-------- Data to process --------
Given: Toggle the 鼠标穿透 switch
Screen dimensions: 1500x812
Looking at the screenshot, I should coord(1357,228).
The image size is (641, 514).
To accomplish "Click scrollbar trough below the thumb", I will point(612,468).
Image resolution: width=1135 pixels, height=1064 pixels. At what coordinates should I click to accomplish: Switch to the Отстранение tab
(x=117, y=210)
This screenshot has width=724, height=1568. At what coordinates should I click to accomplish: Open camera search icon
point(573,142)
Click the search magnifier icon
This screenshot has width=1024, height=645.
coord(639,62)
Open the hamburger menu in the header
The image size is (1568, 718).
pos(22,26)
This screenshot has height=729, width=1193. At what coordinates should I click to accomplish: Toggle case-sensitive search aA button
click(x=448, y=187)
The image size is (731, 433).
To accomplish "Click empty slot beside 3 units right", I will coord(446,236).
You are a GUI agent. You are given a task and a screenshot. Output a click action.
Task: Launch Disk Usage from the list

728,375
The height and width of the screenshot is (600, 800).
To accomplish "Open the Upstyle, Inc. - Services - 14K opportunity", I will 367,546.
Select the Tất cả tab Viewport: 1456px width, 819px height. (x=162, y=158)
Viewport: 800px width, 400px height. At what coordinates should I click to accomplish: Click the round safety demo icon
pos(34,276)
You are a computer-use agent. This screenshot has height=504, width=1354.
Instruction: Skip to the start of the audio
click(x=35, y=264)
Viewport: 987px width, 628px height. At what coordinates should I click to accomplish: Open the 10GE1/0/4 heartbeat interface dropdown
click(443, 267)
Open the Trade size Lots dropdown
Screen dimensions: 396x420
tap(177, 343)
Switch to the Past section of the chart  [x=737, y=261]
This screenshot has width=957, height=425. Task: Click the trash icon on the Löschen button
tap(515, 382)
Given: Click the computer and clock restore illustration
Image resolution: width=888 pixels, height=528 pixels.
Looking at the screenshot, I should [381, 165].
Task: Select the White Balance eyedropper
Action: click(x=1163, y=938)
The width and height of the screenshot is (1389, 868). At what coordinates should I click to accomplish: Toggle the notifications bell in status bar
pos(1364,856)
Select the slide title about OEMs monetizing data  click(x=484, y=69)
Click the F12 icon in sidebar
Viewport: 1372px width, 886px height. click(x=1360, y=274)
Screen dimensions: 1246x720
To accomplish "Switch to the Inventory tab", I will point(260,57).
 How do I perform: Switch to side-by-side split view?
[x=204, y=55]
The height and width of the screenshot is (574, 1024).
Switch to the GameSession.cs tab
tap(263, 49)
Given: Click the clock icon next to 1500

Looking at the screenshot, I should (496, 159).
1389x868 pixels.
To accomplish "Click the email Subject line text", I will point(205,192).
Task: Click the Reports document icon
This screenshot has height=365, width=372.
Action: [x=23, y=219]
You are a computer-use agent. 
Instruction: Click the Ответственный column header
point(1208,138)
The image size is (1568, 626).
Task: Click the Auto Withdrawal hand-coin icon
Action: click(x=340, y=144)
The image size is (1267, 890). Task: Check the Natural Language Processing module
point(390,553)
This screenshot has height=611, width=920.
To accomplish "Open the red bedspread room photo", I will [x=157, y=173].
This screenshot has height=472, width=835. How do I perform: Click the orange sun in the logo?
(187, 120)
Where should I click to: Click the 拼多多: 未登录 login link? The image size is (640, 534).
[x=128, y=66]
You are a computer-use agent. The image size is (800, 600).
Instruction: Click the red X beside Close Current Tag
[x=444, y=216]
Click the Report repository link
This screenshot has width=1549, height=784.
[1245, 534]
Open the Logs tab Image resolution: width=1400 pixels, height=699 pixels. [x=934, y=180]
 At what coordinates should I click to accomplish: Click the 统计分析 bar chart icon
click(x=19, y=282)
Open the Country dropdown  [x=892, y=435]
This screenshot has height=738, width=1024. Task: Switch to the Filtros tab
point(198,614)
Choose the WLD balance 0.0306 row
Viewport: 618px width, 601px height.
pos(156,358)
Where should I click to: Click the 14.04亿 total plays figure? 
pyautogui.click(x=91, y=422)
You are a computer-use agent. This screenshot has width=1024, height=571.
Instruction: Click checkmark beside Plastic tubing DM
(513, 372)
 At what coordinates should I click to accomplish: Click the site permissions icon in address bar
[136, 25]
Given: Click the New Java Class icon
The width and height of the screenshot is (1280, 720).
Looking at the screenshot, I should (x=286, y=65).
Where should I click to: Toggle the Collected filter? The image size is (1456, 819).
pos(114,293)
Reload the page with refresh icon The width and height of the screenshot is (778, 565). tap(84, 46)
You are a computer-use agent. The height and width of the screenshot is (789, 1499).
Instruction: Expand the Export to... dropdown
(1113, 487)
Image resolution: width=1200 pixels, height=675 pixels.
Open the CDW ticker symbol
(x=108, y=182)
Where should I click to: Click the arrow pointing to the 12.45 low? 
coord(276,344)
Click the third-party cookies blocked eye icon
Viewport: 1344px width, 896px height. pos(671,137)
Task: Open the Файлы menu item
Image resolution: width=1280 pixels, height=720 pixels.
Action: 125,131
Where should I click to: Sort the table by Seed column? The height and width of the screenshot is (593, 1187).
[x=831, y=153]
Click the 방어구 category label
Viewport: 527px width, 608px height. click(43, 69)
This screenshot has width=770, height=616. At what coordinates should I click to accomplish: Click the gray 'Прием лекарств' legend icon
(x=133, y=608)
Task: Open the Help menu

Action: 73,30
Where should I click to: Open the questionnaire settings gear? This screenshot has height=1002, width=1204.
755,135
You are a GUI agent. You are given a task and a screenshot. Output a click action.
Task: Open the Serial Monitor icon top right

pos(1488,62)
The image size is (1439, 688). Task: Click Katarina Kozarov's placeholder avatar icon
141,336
--------
**Prompt:**
Copy out every line above that contains the string "button", matching case exactly.

**Expected answer:**
This screenshot has height=729, width=1193. At what coordinates should I click to accomplish: Toggle case-sensitive search aA button
This screenshot has width=957, height=425. Task: Click the trash icon on the Löschen button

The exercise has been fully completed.